Herausragende Kletterer
Diese Expedition wurde ebenso wie die erfolgreiche drei Jahre später vom legendären Chris Bonington geleitet. „Auf eine gewisse Weise war diese Expedition mein Baby“, erzählte mir Chris im vergangenen Frühjahr. „Es war meine Vision und mein Konzept. Dann stellte ich die Gruppe der herausragenden Kletterer zusammen, die das Projekt schließlich vollendete.“ Das Team setzte sich vor allem aus Bergsteigern der britischen Expeditionen 1970 zur Annapurna-Südwand und 1972 zur Everest-Südwestwand zusammen. Neben Scott und Haston gehörten auch so exzellente Bergsteiger wie Mick Burke, Nick Estcourt, Peter Boardman und Paul (“Tut”) Braithwate dazu. „Für mich stand von Anfang an der Erfolg der Expedition im Vordergrund, nicht der Gipfelerfolg. Und ich wollte einen Erfolg in harmonischer Atmosphäre“, sagte der mittlerweile 81 Jahre alte Bonington. „Aus diesem Blickwinkel war es wirklich eine wundervolle Expedition. Der einzige sehr ernste Schatten, der über ihr lag, war die Tatsache, dass wir beim zweiten Versuch Mick Burke verloren.“ Er verschwand während des zweiten Gipfelvorstoßes der Expedition. Burke wurde zuletzt wenige hundert Meter vom höchsten Punkt lebend gesehen.

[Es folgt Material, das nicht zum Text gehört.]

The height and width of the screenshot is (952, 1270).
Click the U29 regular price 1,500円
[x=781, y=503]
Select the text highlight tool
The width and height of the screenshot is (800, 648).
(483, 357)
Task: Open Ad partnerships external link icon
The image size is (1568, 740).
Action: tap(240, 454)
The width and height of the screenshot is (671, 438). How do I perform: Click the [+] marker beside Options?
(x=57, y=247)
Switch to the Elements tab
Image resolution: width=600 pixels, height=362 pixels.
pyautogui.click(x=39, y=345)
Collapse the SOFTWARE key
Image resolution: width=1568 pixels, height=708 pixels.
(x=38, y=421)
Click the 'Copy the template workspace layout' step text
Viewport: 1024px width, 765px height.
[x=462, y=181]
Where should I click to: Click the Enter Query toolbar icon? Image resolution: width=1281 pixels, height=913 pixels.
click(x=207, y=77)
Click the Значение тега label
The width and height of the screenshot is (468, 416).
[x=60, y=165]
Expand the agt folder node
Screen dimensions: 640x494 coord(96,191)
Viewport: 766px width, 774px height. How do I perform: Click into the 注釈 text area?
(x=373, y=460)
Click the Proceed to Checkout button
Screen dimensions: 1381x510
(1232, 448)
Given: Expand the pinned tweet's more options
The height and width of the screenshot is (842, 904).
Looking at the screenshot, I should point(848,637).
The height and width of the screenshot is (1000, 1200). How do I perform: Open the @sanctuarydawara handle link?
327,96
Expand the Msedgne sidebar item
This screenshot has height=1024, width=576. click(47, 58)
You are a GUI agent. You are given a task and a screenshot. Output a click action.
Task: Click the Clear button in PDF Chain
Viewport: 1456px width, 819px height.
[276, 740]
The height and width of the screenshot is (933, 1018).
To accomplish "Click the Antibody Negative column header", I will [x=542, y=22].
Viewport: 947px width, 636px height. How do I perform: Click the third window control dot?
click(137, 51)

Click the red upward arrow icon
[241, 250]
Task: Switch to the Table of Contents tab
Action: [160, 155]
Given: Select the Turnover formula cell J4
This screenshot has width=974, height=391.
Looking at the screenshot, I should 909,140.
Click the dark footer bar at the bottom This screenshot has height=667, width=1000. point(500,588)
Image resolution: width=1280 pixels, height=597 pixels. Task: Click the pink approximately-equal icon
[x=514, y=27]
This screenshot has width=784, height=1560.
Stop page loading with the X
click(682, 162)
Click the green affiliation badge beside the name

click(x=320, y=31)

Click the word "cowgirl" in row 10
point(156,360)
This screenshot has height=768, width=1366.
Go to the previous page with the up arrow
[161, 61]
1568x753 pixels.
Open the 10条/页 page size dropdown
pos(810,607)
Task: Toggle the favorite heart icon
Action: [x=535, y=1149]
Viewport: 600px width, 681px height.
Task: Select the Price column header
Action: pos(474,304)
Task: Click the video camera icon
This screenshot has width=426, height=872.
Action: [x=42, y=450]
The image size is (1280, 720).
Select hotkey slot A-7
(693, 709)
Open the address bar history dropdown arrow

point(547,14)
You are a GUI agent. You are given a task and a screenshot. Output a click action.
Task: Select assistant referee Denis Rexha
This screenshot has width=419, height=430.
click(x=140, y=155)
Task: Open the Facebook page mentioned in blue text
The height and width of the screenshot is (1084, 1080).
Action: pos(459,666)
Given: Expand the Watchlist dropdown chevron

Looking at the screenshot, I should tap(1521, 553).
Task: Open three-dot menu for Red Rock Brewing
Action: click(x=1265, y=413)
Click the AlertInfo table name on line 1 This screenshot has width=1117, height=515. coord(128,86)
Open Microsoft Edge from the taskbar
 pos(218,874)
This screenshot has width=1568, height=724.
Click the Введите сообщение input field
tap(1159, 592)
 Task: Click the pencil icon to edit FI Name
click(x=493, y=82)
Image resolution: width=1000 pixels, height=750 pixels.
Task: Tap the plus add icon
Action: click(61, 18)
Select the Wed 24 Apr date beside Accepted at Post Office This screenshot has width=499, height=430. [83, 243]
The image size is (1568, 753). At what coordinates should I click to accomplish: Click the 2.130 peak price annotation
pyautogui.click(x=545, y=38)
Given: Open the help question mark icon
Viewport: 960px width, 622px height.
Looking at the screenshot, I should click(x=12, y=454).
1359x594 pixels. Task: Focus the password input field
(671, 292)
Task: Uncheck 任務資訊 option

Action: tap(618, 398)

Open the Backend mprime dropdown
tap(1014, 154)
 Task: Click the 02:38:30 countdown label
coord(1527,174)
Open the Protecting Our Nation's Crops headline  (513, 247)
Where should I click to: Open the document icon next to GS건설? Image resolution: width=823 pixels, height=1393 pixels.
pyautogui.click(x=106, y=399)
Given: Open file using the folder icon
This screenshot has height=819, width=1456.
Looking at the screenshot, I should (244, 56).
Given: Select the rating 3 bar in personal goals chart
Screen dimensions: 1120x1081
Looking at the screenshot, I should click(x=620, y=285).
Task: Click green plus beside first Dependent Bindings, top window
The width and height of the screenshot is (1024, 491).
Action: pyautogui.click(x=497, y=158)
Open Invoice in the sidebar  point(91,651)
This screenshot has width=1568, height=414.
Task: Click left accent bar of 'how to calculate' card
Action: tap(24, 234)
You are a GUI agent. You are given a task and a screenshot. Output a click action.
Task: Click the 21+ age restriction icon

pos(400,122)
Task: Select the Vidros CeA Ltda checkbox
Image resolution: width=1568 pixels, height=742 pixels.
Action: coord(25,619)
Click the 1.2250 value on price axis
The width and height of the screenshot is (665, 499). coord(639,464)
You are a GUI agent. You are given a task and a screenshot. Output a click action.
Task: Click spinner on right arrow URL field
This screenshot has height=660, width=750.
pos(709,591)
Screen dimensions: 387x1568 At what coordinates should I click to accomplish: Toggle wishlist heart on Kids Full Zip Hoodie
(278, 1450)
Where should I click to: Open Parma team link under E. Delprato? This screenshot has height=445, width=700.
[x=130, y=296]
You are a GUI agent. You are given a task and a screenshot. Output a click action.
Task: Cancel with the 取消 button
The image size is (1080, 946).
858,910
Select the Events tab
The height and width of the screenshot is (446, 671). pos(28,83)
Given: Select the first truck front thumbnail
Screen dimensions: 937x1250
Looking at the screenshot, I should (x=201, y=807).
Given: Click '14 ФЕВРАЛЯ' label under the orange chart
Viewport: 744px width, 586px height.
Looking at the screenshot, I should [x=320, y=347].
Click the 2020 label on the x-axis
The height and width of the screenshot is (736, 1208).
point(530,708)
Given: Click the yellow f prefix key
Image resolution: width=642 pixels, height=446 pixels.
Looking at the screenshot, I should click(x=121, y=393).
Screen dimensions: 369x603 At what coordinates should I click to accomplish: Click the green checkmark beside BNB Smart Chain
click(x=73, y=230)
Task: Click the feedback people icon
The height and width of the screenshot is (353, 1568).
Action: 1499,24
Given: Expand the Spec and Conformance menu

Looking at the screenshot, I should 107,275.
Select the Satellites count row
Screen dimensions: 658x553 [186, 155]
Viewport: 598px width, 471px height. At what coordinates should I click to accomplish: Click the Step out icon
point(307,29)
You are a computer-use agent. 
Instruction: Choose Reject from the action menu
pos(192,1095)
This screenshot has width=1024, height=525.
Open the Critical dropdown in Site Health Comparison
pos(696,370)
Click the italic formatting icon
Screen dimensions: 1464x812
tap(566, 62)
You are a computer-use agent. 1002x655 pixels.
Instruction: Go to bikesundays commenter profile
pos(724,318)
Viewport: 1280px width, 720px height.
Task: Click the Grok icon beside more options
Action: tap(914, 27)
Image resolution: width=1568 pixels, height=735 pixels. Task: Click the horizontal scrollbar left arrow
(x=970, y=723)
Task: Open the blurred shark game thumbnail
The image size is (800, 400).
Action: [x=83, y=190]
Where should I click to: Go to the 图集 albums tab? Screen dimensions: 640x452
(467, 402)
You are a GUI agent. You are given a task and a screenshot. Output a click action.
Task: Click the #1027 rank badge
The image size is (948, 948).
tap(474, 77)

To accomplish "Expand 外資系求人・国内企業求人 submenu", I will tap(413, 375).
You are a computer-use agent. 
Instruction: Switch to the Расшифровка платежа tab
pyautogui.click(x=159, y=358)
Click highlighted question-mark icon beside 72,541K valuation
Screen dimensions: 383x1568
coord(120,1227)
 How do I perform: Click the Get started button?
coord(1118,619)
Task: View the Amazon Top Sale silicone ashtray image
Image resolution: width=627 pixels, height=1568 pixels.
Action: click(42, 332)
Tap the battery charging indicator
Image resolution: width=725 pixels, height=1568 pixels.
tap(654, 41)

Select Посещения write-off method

„Auch ohne Atemmaske möglich“
Der Erfolg in der Südwestwand war perfektes Teamwork. Scott und Haston vollendeten das Werk. “Wir machten es damals fast so, wie die Nordwand des Eiger erstmals bestiegen wurde“, sagte Chris Bonington. „Wir fanden den einfachsten Weg, beinahe in Serpentinen den Berg hinauf. Es war die „einzig mögliche Linie, die natürliche Linie“, vertraute mir Doug Scott schließlich doch noch im vergangenen April an. Er und Haston hatten bei ihrem Aufstieg Atemmasken benutzt. “Als ich auf 8700 Metern ohne Flaschensauerstoff biwakierte, wusste ich, dass es auch ohne möglich gewesen wäre“, sagte Scott, inzwischen 74 Jahre alt. Nach 1975 gab es nur einige wenige von Erfolg gekrönte Versuche, die Everest-Südwestwand zu durchsteigen. „Die offensichtliche Herausforderung, die bisher noch niemand gewagt hat, ist eine Direttissima“, sagte mir Chris Bonington. „Sie führt direkt durch die Mitte des Felsbandes auf den Gipfel.“ Ein weiteres „letztes Problem“.